Google Analytics query limit

Google Analytics enforces a 10,000 row limit on all queries. This is a Google Analytics limit, not a Chartio limit.

Limit applied by Google Analytics

If you want to query past the limit applied to Google Analytics queries, you can use multiple Datasets. Using a Union join type to merge multiple Datasets in Chartio, you can extract up to 100,000 rows.

See the Reporting API guide for more information on the Google Analytics limit.

Renaming Google Analytics columns

The Google Analytics API doesn’t allow for renaming columns in the query itself. However, you can rename the columns in the Pipeline after executing the initial query:

Note: If you’re using the column name in any Formulas (Visual SQL or Data Explorer) in the Pipeline, make sure you’re using the new column name if the Formula occurs after the Rename Column step. If you’ve already referenced the column using its original name in the Pipeline, simply add the Rename Column step at the end of the Pipeline.

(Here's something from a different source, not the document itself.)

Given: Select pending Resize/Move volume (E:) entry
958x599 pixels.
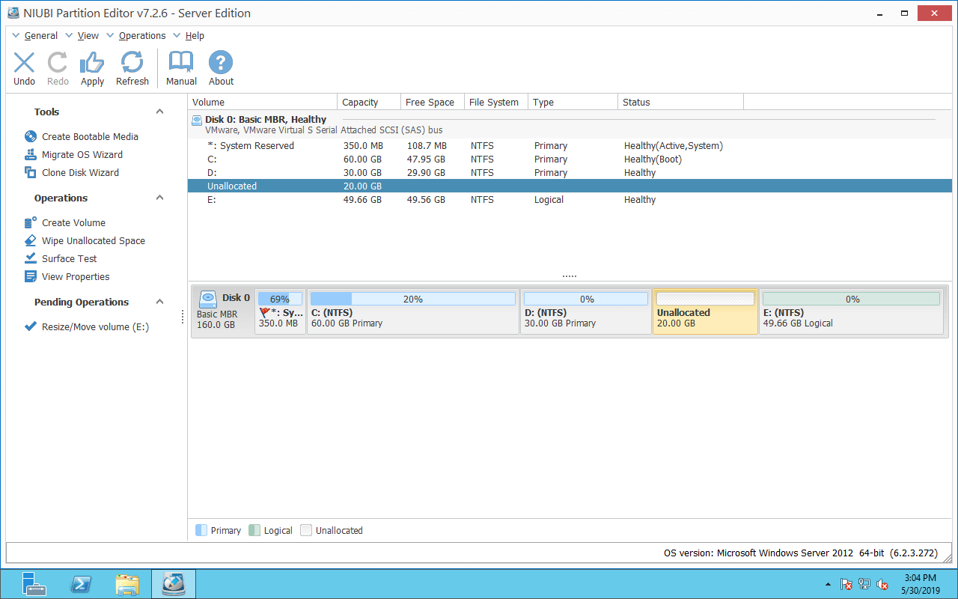Looking at the screenshot, I should [94, 326].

Displaying seconds in a time format

In order to display seconds in a time format—for example, to be able to see the average time per page from Google Analytics—add the following depending on your chart editor interface:

Choose Custom Formula and type in the following in the Formula field:

strftime('%H:%M:%f', "ga:avgTimeOnPage" ,'unixepoch')

replacing ga:avgTimeOnPage with the name of your datetime column.

Google Analytics sampling

You may find inconstancies with Google Analytics data in Chartio. The main reason for this is the fact that Google Analytics samples their data (See Google documentation on data sampling for more information). Depending on what Google Analytics account you have, you may be limited to sampled data. Only the premium accounts support unsampled data.

Click here for Google Analytics account info.

However, the numbers should still be fairly close - sampling is meant to give you a close approximation.

It seems that the sample data is fairly accurate when it comes to visits and page views but it can vary in a wide range for revenue, transactions, and goal conversions. In one of the tests from the articles below, they found revenue could be off by 11% to 80%.

There’s a number of articles available by a quick Google search. Here are a couple articles that could be helpful:

To get unsampled data for your team, you’d be required to have a Google Analytics Premium account and BigQuery.

We currently use Google’s Core Reporting API V4. You may be able to return more accurate results by using:

"samplingLevel": "LARGE"

More information can be found in Google’s Reporting API V4 documentation.

Additionally, you may be able to pull unsampled data using various other techniques, such as the following: Pull More than 10k rows Unsampled using Google Analytics Sheets Add-on.

Custom Variables and Dimensions

By default, your Google Analytics data source schema in Chartio will only expose 5 custom variables and 20 custom dimensions. However, if you have an Analytics 360 (Premium) account, you can access up to 50 custom variables and 200 custom dimensions.